Nov. 8, 2000 -- Thanks to modern biotechnology, the information superhighway may offer safer, more effective treatments for pain control and neurological diseases.
This information superhighway is not the Internet, but rather a sci-fi sounding nerve function called axonal transport, which allows communication between nerves by moving molecules from one end of the nerve to the other, over distances as long as four feet.
"Using the nerve itself as a conduit is the first true 21st century drug treatment," researcher Aaron Filler, MD, PhD, an assistant professor of neurosurgery at the University of California, Los Angeles, tells WebMD. "No one has realized the therapeutic possibilities until now."
Delivering drug molecules directly to pain-sensitive nerves allows more complete, longer-lasting relief with fewer side effects. Filler's research and other novel approaches to pain control were unveiled this week at the Society for Neuroscience's annual meeting in New Orleans.
"There's a lot of excitement about this among neuroscientists," Filler says. "It's like the discovery of Post-It Notes -- how do you put together old technology to do something new?"
A painkiller taken by mouth or even injected into the veins faces a perilous journey. Before reaching its intended target, it may be broken down by substances in the gut or liver, then flushed out by the kidney. To reach the brain or spinal cord, drugs must cross a roadblock called the blood-brain barrier. And drugs traveling in the bloodstream also reach other organs, causing unwanted side effects such as sleepiness, nausea, and even breathing problems.

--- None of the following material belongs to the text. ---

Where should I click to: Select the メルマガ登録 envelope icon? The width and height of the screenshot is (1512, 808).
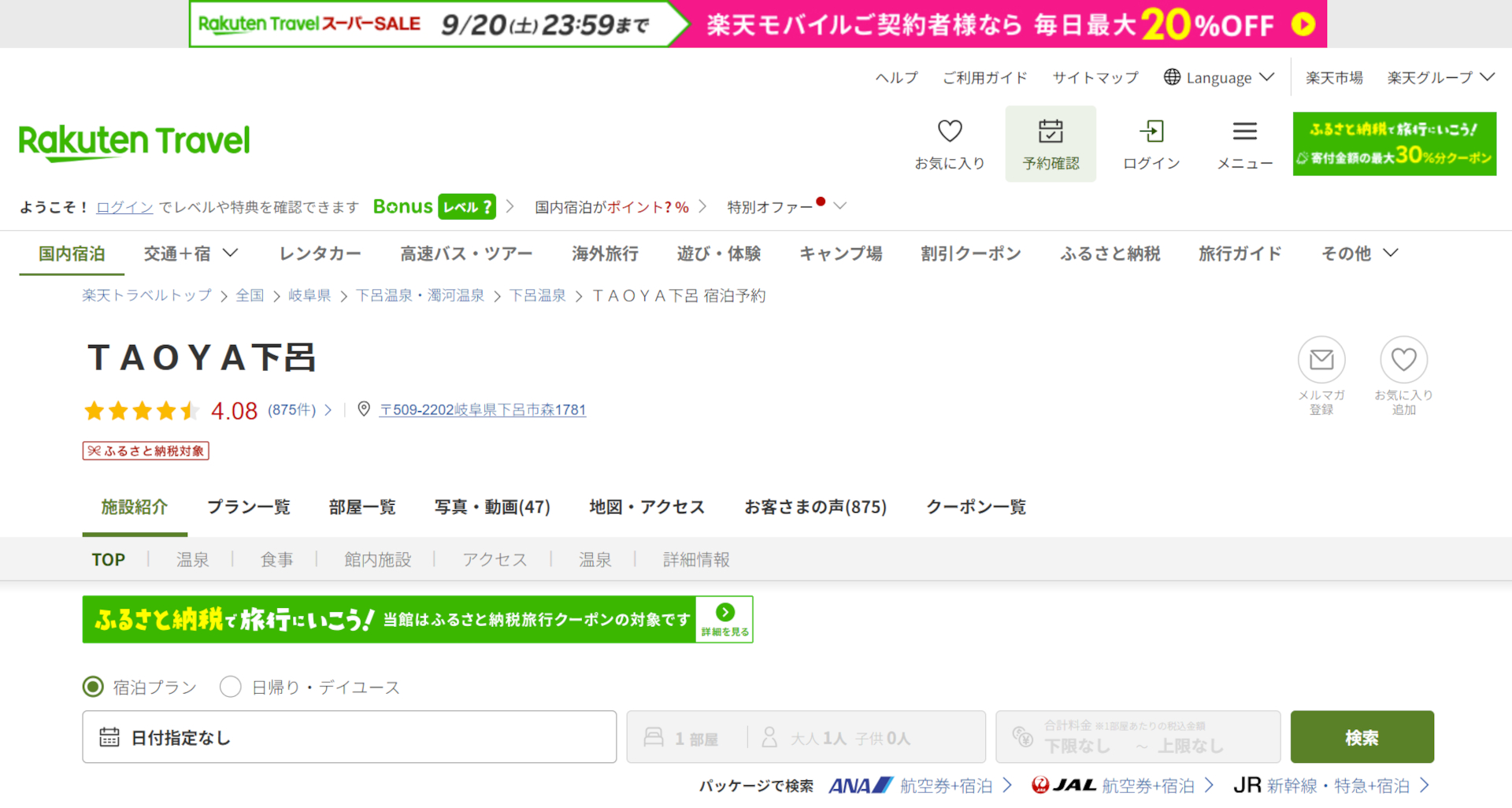click(1321, 360)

Filler's research bypasses these problems by using axonal transport to carry drugs along the nerve to where they are needed most -- the spinal cord or brain, depending on the problem being treated. To safely convey drugs within the nerve, his group has designed a special molecule called an axonal transport facilitator that carries about 100 molecules of the drug being used. Like passengers on a bus, drug molecules can get off at different stops along the nerve or take the whole trip to the nerve cell body, where they provide long-lasting pain relief.
"Because it's released directly to where it's needed, you can use as little as 1/10,000th of the dose that would be needed by other routes," Filler says.

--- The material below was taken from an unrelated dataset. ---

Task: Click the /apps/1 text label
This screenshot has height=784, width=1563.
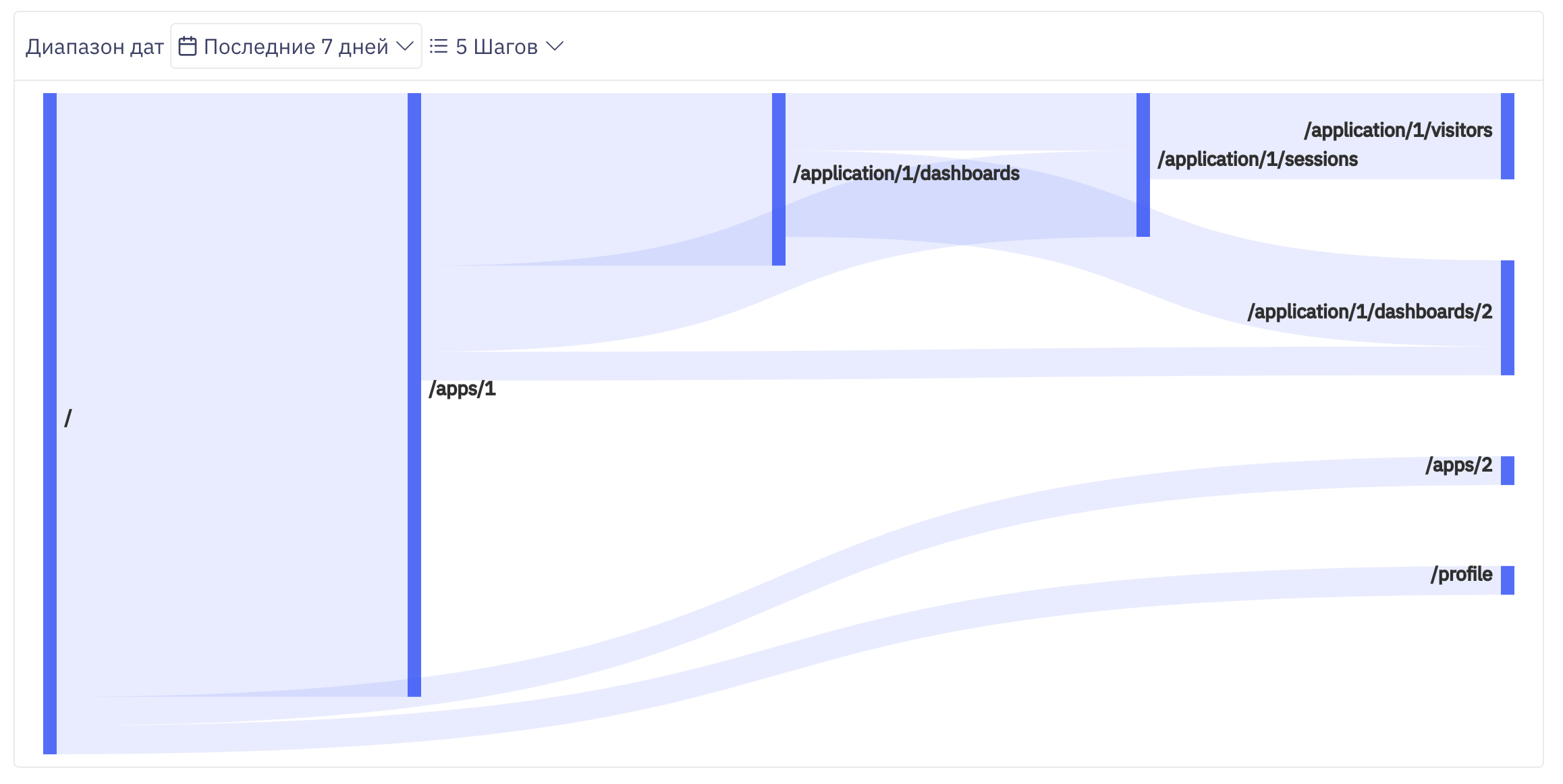Action: tap(462, 389)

In animals, Filler showed that a single injection into a painful area of 1/300th of the usual dosage of a drug bound to the facilitator reduced evidence of pain by 50%, with pain relief lasting up to four days. Yet the drug alone, without the facilitator, had no effect on pain.
"This is not only a clever idea but a well-done study," John A. Jane Sr., MD, PhD, tells WebMD. "In humans, this approach might eventually be applicable to [painful nerve conditions] or cancer pain." Jane, who is professor and chair of neurosurgery at the University of Virginia Health System in Charlottesville, was not involved in the study.
Theoretically, by using a facilitator to deliver anesthetic to people during surgery, a single shot of 1/1,000th of the usual dose could give several days of pain control after surgery, while avoiding side effects that could lengthen hospital stay. By using this technique with well-known drugs, "we could be optimistic about safety issues," Filler adds.
"This is a very flexible program to solve many different types of problems," says Filler. Using a pain medication on pain-sensitive nerves could relieve pain in conditions like shingles or diabetes, while injecting it into muscles could relieve muscle spasm in multiple sclerosis or spinal cord injury. Human studies are scheduled to begin in early 2002.
Drugs that might be effective in Alzheimer's disease or other brain diseases could be sprayed into the nose, where nerve cells lining the nose could carry them directly to the brain. Many drugs that were ineffective when given by mouth or into veins may prove to be useful once they reach their intended target.
Another approach to pain control is to transplant cells that make serotonin, a brain chemical thought to relieve pain, directly into the spinal cord. Acting as biological mini-pumps, they could deliver continuous pain relief while minimizing side effects.
"If this works in humans, it would be [as effective as] a kidney transplant for someone in kidney failure -- it would substitute for the loss of normal regulatory systems influencing pain," Bruce Nicholson, MD, director of pain management at Lehigh Valley Hospital in Allentown, Pa., tells WebMD. "This could be of great benefit for long-term pain control without medications," says Nicholson, who was not involved in the study.
In animals with spinal cord injuries, researchers at the University of Texas Medical Branch in Galveston and the Miami Project to Cure Paralysis found that these transplanted cells improved movement and decreased evidence of pain. However, there are many issues that must still be addressed before testing this approach in humans.
SynGenix, Ltd. of Cambridge, England, partly funded the axonal transport facilitator research. Filler is a co-founder, consultant, and significant shareholder in SynGenix, which holds the rights to ProVector, this axonal transport system.